Oom Koos stamde uit een typisch predikantengeslacht. Zijn beide grootvaders waren predikant, drie ooms waren eveneens theologen. Maar ook in zijn eigen generatie waren toen twee zwagers predikant, alsmede enige neven, waarvan er één de naam Callenbach droeg: mijn broer George.
In dit verband is het misschien aardig om te vertellen dat de correspondentie die in de jaren 1825-1831 door ds. C.C. Callenbach werd gevoerd met mr. W. Bilderdijk bewaard is gebleven doordat ze steeds overgingen op de oudste predikant in de familie. Oom Koos heeft het merendeel daarvan indertijd geschonken aan het Reveilarchief.
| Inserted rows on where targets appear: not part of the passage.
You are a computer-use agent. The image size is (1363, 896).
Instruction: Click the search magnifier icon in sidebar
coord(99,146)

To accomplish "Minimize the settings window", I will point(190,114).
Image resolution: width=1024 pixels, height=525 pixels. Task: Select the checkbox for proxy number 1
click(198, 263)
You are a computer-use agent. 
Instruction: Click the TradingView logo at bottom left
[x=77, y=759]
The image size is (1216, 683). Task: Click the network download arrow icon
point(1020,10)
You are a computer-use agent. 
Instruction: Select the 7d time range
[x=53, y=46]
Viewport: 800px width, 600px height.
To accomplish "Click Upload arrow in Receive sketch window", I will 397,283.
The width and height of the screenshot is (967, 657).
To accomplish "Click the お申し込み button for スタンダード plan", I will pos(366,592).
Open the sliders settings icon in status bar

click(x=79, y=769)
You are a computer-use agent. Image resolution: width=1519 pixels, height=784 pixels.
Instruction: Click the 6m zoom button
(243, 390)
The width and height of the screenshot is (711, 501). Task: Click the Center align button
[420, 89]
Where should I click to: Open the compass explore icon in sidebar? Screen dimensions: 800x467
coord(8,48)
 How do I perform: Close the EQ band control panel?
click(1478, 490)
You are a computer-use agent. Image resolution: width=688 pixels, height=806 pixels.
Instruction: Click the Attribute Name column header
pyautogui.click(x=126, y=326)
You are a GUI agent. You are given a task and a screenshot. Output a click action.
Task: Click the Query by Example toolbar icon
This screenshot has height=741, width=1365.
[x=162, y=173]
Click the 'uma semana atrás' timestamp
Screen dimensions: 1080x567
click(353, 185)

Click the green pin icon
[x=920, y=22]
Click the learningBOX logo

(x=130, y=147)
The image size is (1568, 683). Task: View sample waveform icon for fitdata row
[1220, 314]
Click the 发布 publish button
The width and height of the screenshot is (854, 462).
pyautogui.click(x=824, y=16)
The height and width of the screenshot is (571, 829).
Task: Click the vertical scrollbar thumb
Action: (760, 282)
Toch bleven er enige brieven over die via mijn broer George uiteindelijk terecht zijn gekomen bij zijn zoon Gégé Callenbach, die op zijn beurt de brieven weer afstond aan de stichting Callenbach-Meerburg.
Oom Koos droeg het Reveilarchief een warm hart toe. In 1936, bij de oprichting van die instelling, trad hij meteen al toe tot de Raad van Bijstand. Tot aan zijn dood heeft oom Koos de Reveilgedachte een warm hart toegedragen.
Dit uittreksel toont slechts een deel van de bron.